The geographically central part of the campus, Scrubby Hill at 652 metres, is completely covered in vegetation. The hill is cut in half by the fire break which reaches across from the main gate toward Klingsporn Track. The hill is often included in runs in Term 1, as a particular section of the route that has a steep set of stairs is often deemed to be grueling by the new and unprepared students. Another prominent running route skirts around the western/northern side of the hill, where the track leads to Five Ways, an intersection where a track splinters off toward Darling Huts and another leads to Barclays Hill. A small clearing on the eastern side of the hill is known as the "Veggie Tip".

===Swimming/Drinking Dams===
At the rear of the school lie two dams, the Swimming Dam (Bottom Dam), and the Drinking Water Dam (Top Dam). Almost all of the school's drinking supply originates from the Drinking Dam, where it is treated with UV, and transported around the school. The Swimming Dam is often used in the warmer months for sports lessons and a swimming test, but is also home to the "Head of the Dam", a parody of the Head of the River, a large rowing event held in Victoria and other states in Australia, of which Geelong Grammar School takes part. Pool doughnuts are assembled and taped together in such a way to resemble a rowing boat, and students, using their arms as oars, must paddle from one side of the river to the other in a race.

===Timbertop Creek===
Flowing directly through the middle of the campus, Timbertop Creek begins near the summit of Mount Timbertop, flows down Rhyolite Falls, before it passes through campus, where it reaches Monty's Weir, then onward through B Unit Flat, the Country Club, the base of Bald Hill and finally converges with the Delatite River off-campus near the township of Merrijig. The creek typically flows at its strongest in late winter/early spring as a result of snowmelt from further upstream.

===Vineyard===
Timbertop is home to a small vineyard which was planted in the late 1980s. The vineyard, owned by Ross Ritchie Wines, produces red wines including nebbiolo and merlot. Students who undertake agriculture, particularly viticulture, take part in the grape treading process and other wine-making processes.

== Notable people ==
In 1966, Prince Charles (now King Charles III) attended Timbertop for six months. This was widely publicised at the time. In 1973, Prince Charles said that his time at Timbertop was the most enjoyable part of his whole education.

In 1983, the former UK prime minister Boris Johnson took a gap year as a teaching assistant at Timbertop.

In 1998, the musician Missy Higgins attended Timbertop in M Unit, where she wrote the song "All for Believing". In 2001, the song won the Triple J Unearthed competition.

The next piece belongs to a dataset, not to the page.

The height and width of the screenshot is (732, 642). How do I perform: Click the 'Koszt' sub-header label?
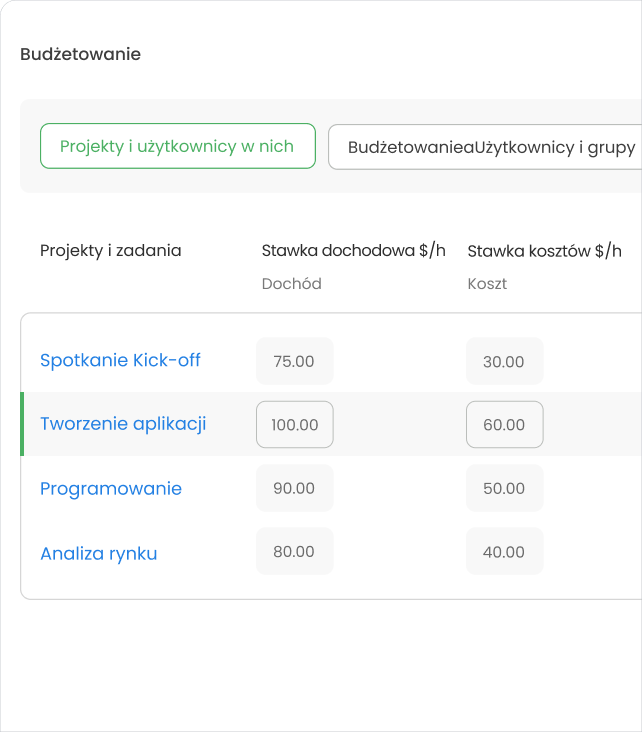[x=487, y=284]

She wrote the lyrics of the song inside the roof of her unit.

In the late 1980s, writer John Marsden worked at Timbertop as head of English. While there, he made the decision to write for teenagers, following his dissatisfaction with his students' apathy towards reading, or the observation that teenagers simply weren't reading any more. Marsden then wrote So Much to Tell You in only three weeks and was published in 1987. The book was a best seller and won numerous awards including "Book of the Year" from the Children's Book Council of Australia (CBCA).